EXERCISE PROMPT >> Reproduce this listing from its first line through the line with "Click the 3:52 white clock", inclusive, leaving out all that follows.

DATA FOR PROCESSING >>
⟨

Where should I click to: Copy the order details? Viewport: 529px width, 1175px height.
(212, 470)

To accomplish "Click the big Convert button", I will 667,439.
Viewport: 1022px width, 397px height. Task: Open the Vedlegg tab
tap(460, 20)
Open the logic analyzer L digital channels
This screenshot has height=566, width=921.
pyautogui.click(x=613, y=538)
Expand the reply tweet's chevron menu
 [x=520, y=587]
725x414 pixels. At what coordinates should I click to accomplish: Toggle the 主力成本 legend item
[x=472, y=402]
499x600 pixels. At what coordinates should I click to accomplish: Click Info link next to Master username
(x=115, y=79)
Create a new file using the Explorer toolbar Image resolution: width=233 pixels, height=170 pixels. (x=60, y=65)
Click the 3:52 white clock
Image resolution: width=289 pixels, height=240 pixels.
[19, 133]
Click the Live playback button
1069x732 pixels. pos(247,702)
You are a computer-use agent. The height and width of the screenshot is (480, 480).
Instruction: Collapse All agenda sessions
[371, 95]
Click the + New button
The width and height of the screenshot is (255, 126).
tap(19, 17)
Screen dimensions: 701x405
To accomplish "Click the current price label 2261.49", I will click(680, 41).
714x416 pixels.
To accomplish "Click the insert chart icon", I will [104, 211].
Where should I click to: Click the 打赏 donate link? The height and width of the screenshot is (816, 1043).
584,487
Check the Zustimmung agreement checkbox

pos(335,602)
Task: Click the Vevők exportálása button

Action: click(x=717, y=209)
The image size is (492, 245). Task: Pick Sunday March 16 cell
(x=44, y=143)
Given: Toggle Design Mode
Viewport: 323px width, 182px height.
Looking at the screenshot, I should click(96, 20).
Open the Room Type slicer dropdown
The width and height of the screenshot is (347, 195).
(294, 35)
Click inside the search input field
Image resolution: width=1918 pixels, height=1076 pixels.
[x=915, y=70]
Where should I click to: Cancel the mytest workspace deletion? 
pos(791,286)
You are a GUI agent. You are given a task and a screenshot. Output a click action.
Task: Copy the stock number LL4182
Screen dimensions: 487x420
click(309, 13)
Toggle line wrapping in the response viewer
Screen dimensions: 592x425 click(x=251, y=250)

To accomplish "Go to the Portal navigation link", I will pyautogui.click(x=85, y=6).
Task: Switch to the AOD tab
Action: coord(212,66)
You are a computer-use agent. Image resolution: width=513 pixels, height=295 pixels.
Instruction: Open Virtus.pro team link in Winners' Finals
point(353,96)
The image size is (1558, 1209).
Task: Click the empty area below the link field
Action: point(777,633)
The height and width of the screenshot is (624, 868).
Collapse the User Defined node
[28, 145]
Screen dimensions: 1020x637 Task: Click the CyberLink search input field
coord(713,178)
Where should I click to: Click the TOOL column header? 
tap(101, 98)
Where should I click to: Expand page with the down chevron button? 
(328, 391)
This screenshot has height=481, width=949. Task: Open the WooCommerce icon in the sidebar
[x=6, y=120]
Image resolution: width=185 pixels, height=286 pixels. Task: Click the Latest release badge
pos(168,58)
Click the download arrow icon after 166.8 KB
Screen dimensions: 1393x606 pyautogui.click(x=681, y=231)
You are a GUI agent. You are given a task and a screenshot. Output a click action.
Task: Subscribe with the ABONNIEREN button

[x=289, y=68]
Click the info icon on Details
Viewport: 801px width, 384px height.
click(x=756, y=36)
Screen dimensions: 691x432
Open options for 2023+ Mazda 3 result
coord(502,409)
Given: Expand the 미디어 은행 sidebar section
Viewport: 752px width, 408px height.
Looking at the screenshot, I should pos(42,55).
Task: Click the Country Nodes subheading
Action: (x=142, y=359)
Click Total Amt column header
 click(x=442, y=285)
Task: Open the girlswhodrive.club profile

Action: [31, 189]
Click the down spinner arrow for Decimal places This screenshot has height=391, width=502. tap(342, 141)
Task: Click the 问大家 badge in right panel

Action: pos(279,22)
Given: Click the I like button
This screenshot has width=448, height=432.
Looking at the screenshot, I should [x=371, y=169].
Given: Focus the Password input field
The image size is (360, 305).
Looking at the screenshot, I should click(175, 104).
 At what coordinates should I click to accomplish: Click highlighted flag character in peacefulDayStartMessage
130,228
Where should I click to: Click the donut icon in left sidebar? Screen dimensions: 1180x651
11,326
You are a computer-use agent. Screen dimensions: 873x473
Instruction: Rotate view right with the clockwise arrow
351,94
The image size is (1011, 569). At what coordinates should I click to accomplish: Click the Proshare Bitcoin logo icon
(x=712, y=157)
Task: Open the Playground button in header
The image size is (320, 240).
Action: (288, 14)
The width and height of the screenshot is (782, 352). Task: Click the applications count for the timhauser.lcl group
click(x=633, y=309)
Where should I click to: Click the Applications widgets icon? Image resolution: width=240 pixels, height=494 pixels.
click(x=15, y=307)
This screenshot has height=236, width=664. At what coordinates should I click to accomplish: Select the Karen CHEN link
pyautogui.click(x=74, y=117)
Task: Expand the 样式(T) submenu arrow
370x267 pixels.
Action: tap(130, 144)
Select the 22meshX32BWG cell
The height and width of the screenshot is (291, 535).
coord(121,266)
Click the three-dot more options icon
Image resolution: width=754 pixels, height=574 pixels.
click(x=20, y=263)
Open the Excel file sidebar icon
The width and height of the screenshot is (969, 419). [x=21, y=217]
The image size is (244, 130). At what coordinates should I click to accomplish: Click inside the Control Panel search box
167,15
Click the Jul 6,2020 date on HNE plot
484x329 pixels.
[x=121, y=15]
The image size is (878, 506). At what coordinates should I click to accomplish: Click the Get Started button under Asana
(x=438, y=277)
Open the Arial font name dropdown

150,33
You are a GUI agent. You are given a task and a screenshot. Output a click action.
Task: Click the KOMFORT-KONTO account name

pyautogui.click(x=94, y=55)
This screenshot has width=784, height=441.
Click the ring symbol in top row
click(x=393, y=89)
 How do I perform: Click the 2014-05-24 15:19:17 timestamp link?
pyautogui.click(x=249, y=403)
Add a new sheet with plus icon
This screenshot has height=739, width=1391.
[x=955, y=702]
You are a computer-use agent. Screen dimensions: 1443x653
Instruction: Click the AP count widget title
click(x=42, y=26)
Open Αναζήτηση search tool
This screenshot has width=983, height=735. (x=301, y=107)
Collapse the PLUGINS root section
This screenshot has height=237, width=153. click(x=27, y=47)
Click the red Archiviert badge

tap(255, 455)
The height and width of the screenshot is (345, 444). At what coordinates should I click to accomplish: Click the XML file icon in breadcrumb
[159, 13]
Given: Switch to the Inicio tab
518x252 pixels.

⟩

REPLY TO THE EXERCISE >>
Where should I click to: Copy the order details? Viewport: 529px width, 1175px height.
(212, 470)

To accomplish "Click the big Convert button", I will 667,439.
Viewport: 1022px width, 397px height. Task: Open the Vedlegg tab
tap(460, 20)
Open the logic analyzer L digital channels
This screenshot has height=566, width=921.
pyautogui.click(x=613, y=538)
Expand the reply tweet's chevron menu
 [x=520, y=587]
725x414 pixels. At what coordinates should I click to accomplish: Toggle the 主力成本 legend item
[x=472, y=402]
499x600 pixels. At what coordinates should I click to accomplish: Click Info link next to Master username
(x=115, y=79)
Create a new file using the Explorer toolbar Image resolution: width=233 pixels, height=170 pixels. (x=60, y=65)
Click the 3:52 white clock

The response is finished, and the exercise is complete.